Text shown:
[Start of Attachment]

Statistical analyses

Comparing baseline characteristics among respondents (study participants) versus non-respondents (including those with missing data of covariates or those without any follow-up data) was performed using Student’s t-test for continuous variables and chi-square test for categorical variables.

Baseline characteristics across weight change categories are illustrated as mean ± standard deviation (SD) for continuous variables and number (%) for categorical variables.

The multivariable Cox proportional regression analysis was applied to evaluate the association of weight change categories with incident CVD/CHD by reporting Hazard ratios (HRs) with 95% confidence intervals (CIs) in two models: Model 1: adjusted for age and sex; Model 2: further adjusted for BMI, educational level, current smoking (at first follow-up), GLDs use (at baseline or first follow-up), family history of premature CVD, hypertension, hypercholesterolemia, CKD, and FPG.

To address the low power and possibility of bias caused by missing data, as a sensitivity analysis, we examined the impact of weight change on incident CVD/CHD with imputed baseline and first follow-up missing data for covariates using stochastic single imputation with predictive mean matching (PMM) [24, 25].

Interactions of weight change categories with age groups (≥ 60 years versus < 60 years), sex (men versus women), BMI groups (≥ 30 kg/m2 versus < 30 kg/m2), and GLDs use (yes versus no) were checked by the log–likelihood ratio test in Model 2 and HRs with 95% CIs calculated for each subgroup.

Time to event was considered as the time of censoring or the outcome (incident CVD/CHD) occurring, whichever came first. We censored subjects in the case of leaving the district, lost to follow-up, or being without any event in the study until 20 March 2018.

Using the Schoenfeld residual test, the proportionality in the Cox model was evaluated; all proportionality assumptions were appropriate. STATA version 14 (StataCorp LP, College Station, Texas) was employed for statistical analyses. A P-value of < 0.05 and P-value for interaction of < 0.2 was considered to be statistically significant.

[End of Attachment]

The task: In the statistical analyses text above, set down word for word the part starting with "Interactions of weight" and going on through "20 March 2018.".

Listed entries:

[Start of Attachment]

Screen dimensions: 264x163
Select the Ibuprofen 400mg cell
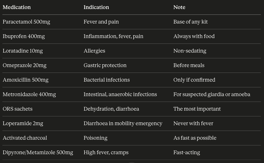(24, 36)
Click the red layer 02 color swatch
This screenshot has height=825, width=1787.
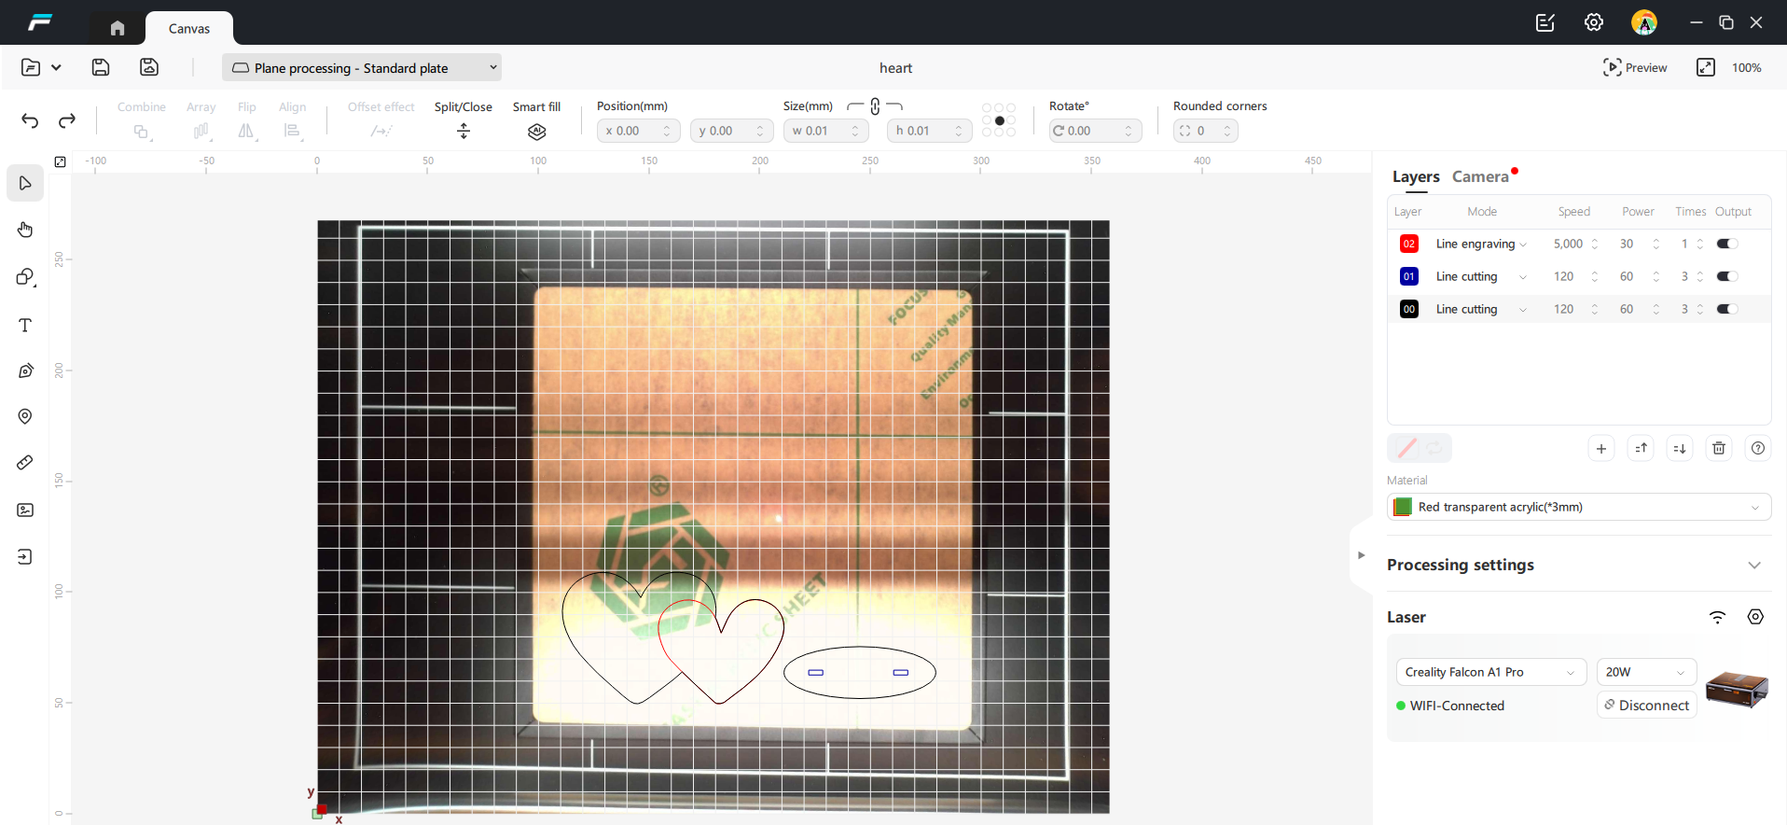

[End of Attachment]

Solution to the exercise:
Interactions of weight change categories with age groups (≥ 60 years versus < 60 years), sex (men versus women), BMI groups (≥ 30 kg/m2 versus < 30 kg/m2), and GLDs use (yes versus no) were checked by the log–likelihood ratio test in Model 2 and HRs with 95% CIs calculated for each subgroup.

Time to event was considered as the time of censoring or the outcome (incident CVD/CHD) occurring, whichever came first. We censored subjects in the case of leaving the district, lost to follow-up, or being without any event in the study until 20 March 2018.